In my post about John K. Samson’s‘petition song,’ this blog entered the unlikely world of math, so I figured that I might keep the numbers going. Let’s say, for ease of calculation, that each episode of Breaking Bad is roughly 45 minutes long. There are seven episodes in the first season, 13 in the second, and 13 in the third. That…wait a minute, I’ve got this…is 33 episodes. Broken down into hours, I’ve spent more than a day of my life watching Breaking Bad.

In the long run, that might not sound so disturbing. An episode every week for a bunch of weeks in a row over a few years doesn’t exactly scream addiction. But an entire day out of the past 21 days of my life? Could Breaking Bad really have done that to me?

~

I wish that Spotify and iTunes had a built-in log feature just so I could run a little experiment.
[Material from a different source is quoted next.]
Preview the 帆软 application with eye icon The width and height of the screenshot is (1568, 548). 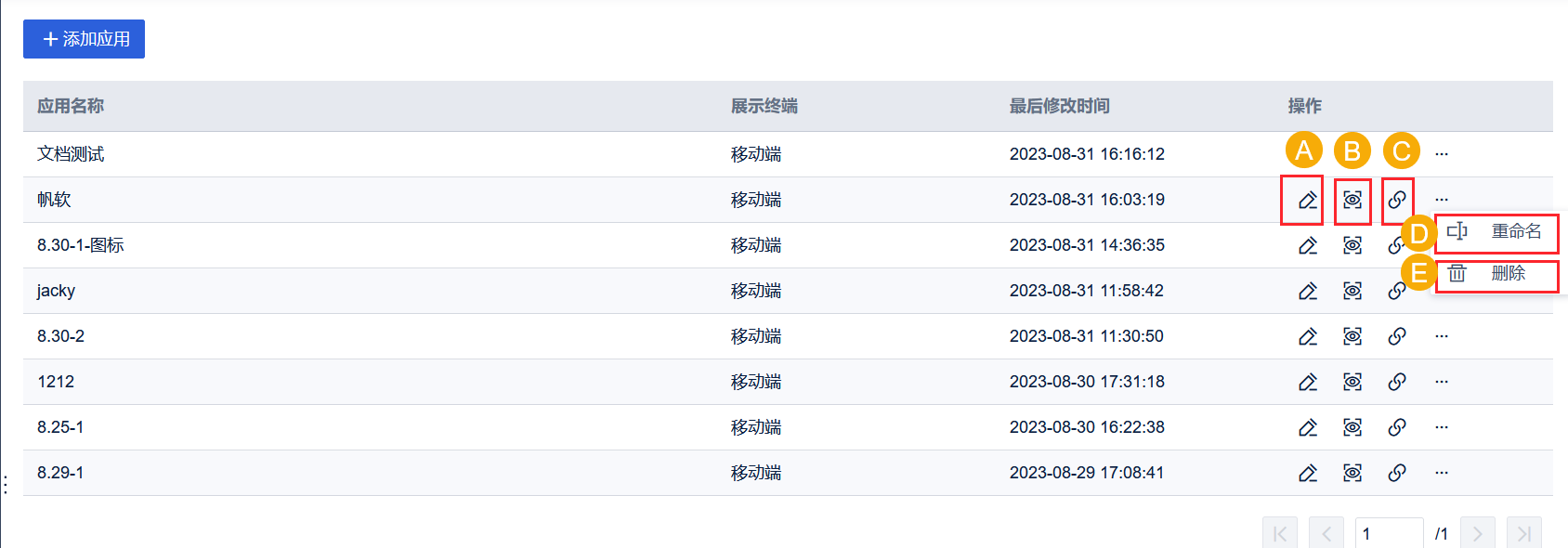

If my indulgence in Walter White’s meth-centered life is somewhat disturbing, then I figure that the amount of music I listen to on a regular basis would really knock me out. How much time do I spend listening to music—even if there’s multi-tasking involved, i.e. I’m listening to M83’s album Hurry Up, We’re Dreaming as I write this—over the course of a day? A week? A month? How much of my life is being filled in that way?
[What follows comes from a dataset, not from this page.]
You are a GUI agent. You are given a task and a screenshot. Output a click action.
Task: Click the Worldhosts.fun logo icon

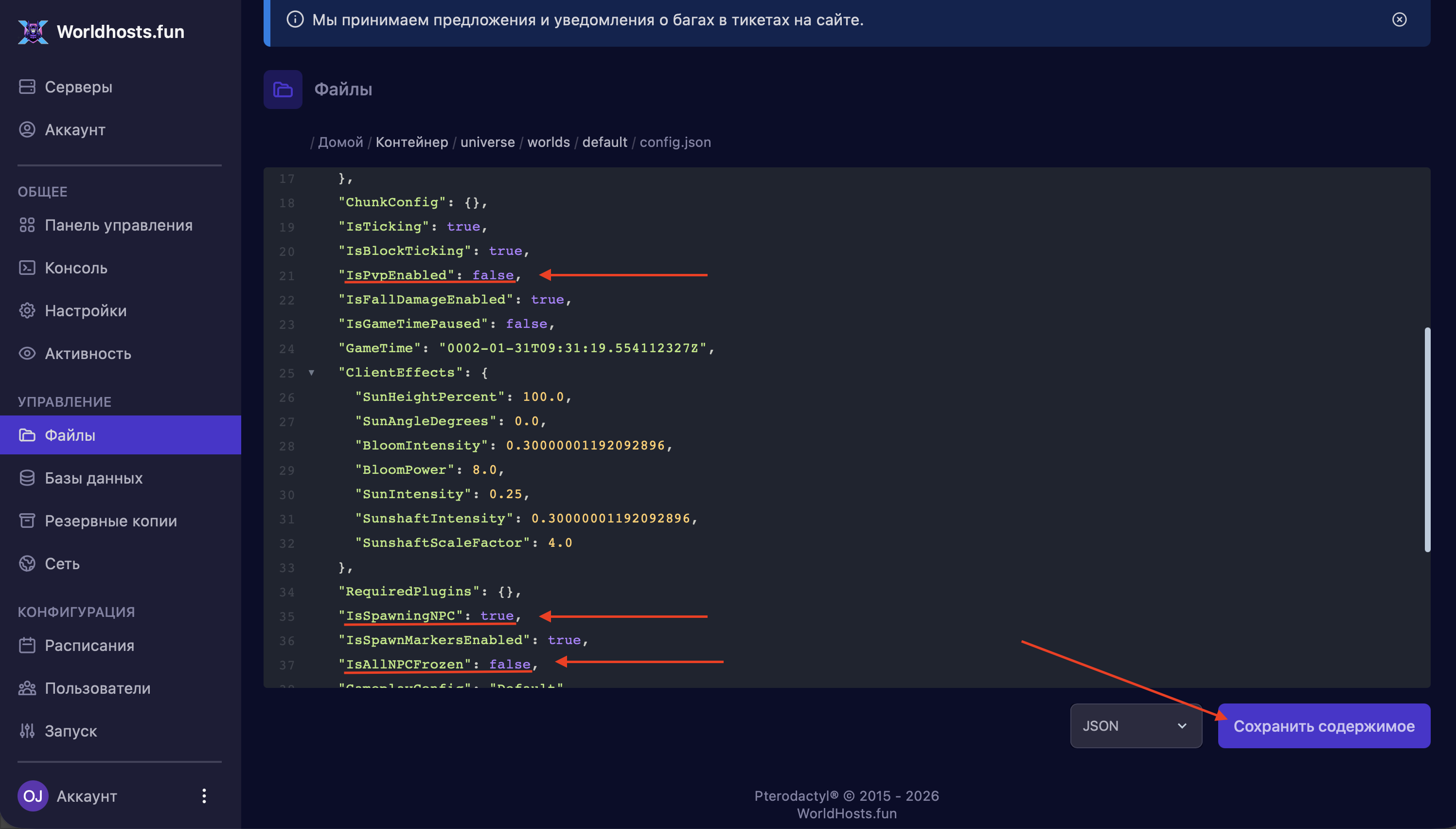point(33,31)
What about books? While reading isn’t exactly a pastime engaged in by most of the world—music and film seem to have more and more of a monopoly on the entertainment front—that’s a terrifying question for an English major. How much time do I spend?

~

Am I an addict?


[More on this subject later...]

Wednesday, February 15, 2012

John K. Samson's Brilliant 'Petition Song'


Protest songs have been pretty common fare in popular music over the past century. While I think it’s fair to note that there are ‘levels’ of protest songs in terms of power—i.e. Bob Dylan’s “The Time They Are A-Changin’” doesn’t have quite the political oomph of Neil Young’s “Ohio”—they all have one feature in common: their functionality. Protest songs are designed to instigate change or at least call into question cultural and political practices and norms. “Ohio” might be the best example of a protest song; Young crafts a simple, striking rock song about the 1970 Kent State shootings of students by the Ohio National Guard.
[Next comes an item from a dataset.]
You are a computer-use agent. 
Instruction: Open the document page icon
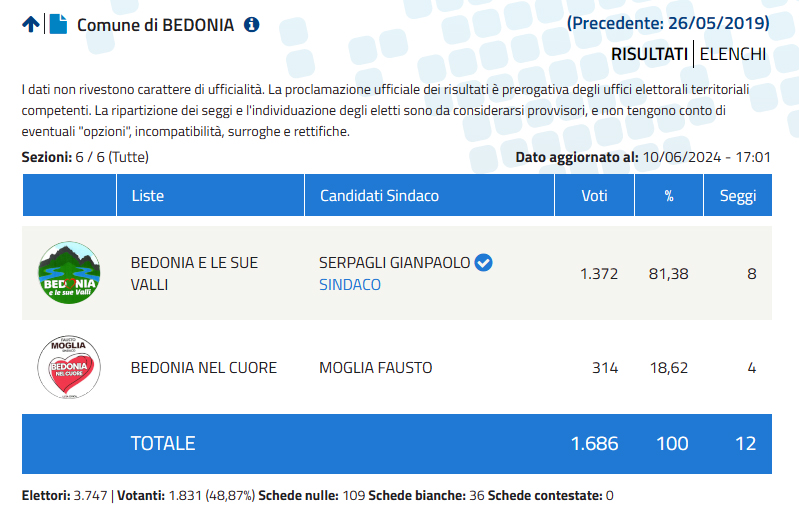click(x=58, y=24)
Released only weeks after the May 4 shootings, the song peaked at #14 on the Billboard 100—a peak that might be attributed to the ban on many AM radio stations due to the controversial usage of President Nixon’s name in the lyrics. The song became emblematic of the counterculture movement that was still burgeoning in the early 1970s and Young—along with Crosby, Stills, and Nash—all became defacto spokesmen for the anti-war movement.

However, I’m not really interested in talking about protest songs; I’m more interested in the potential of a song to set out and attain a certain goal. I think “Ohio” is certainly a song that had a large-scale social impact upon its release; young people around the U.S. immediately identified with the rage and vitriol in the song. However, the goal of the song isn't exactly explicit within its exposition; it's somewhat vague. If the ‘goal’ of Young’s song was to express anger about the shootings and have the listener do the same, then there is only a loose political implication.

~

However, that’s not so much a definite goal as the goal espoused by John K. Samson through his song “Petition”—or, as the album titles it “www.ipetitions.com/petition/rivertonrifle/.” That URL links to an actual online petition created by Samson in order to have former NHL player Reggie Leach, or “The Riverton Rifle,” voted into the Hockey Hall of Fame. In some sense, the tune might then be taken as a protest song; Leach has not yet been voted into the Hall, so it protests that unfairness.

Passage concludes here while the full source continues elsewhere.